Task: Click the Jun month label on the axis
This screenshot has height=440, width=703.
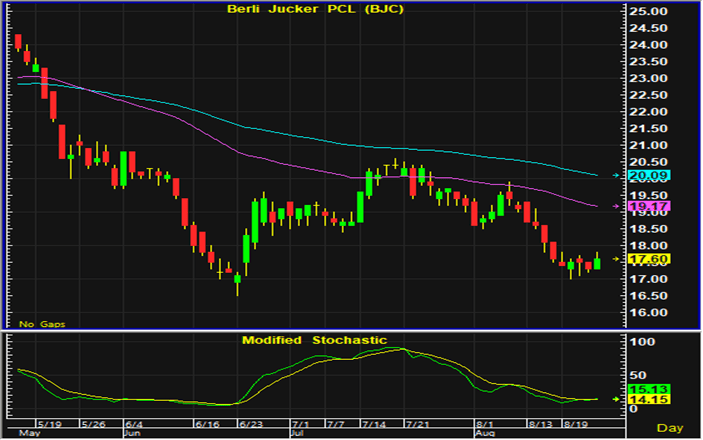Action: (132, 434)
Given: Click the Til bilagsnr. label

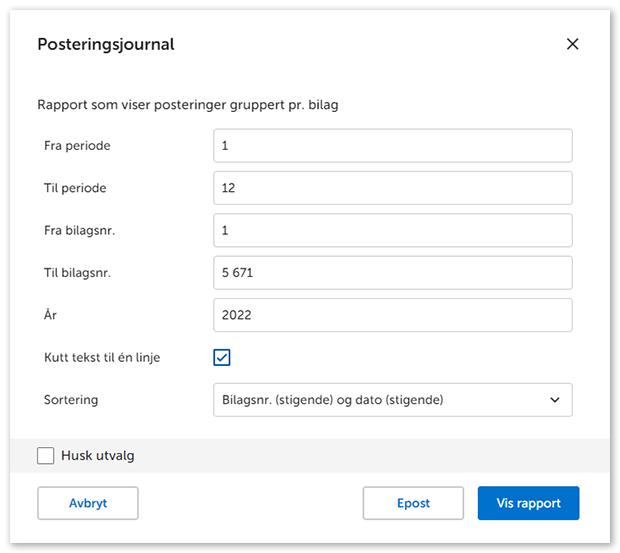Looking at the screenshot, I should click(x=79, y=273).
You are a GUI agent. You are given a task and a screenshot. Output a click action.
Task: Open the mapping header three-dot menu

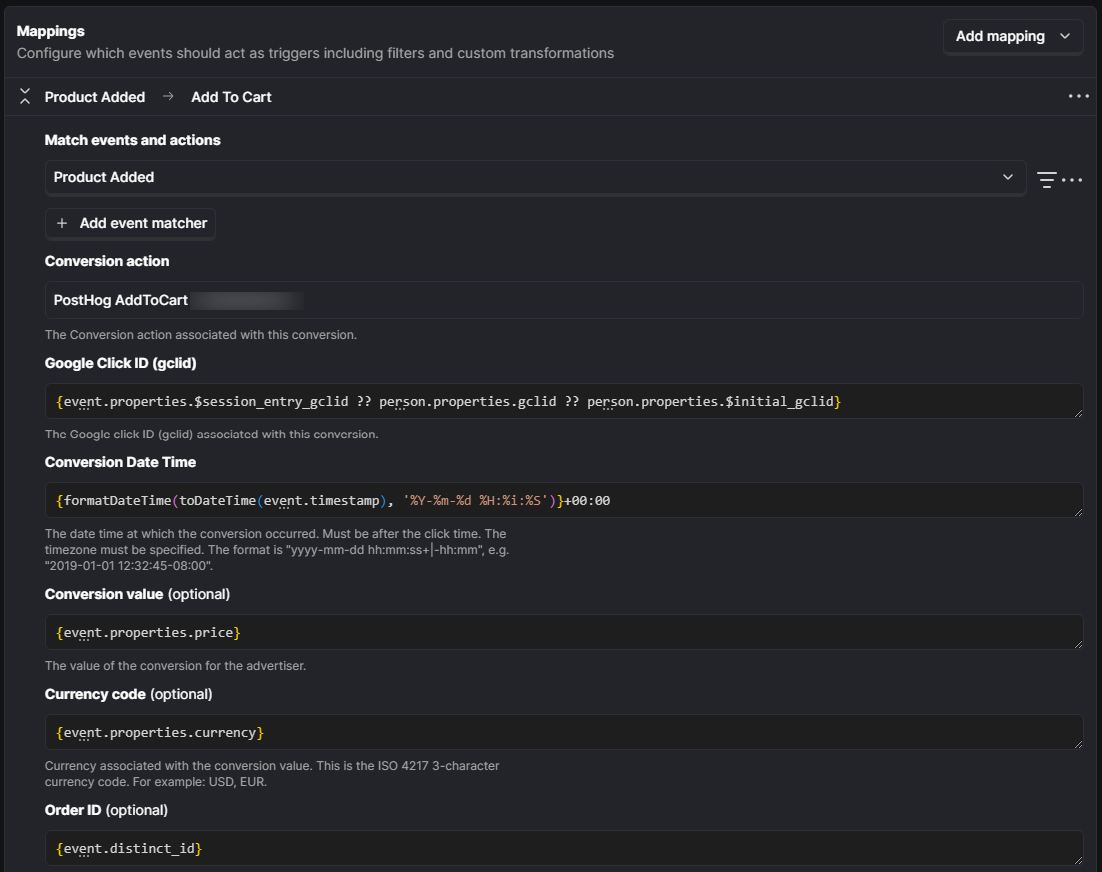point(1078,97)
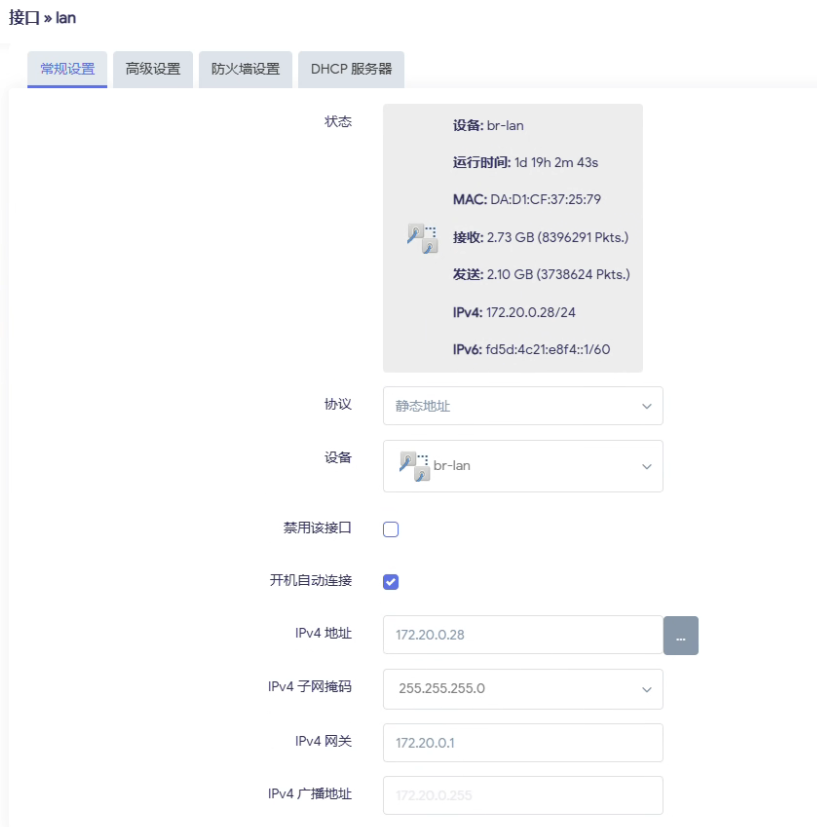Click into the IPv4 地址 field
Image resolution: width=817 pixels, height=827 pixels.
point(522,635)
^^^^^^^^^^^^^^^^
WHAT YOU ARE ASKED TO DO: Up to and including the line that holds "You are a GUI", restate word for word each line of the records from their start, and only those lines, leaving out the pictures.

RESULT FOR THIS EXERCISE:
Task: Click the Jun month label on the axis
This screenshot has height=440, width=703.
Action: (132, 434)
Given: Click the Til bilagsnr. label

Looking at the screenshot, I should click(x=79, y=273).
You are a GUI agent. You are given a task and a screenshot. Output a click action.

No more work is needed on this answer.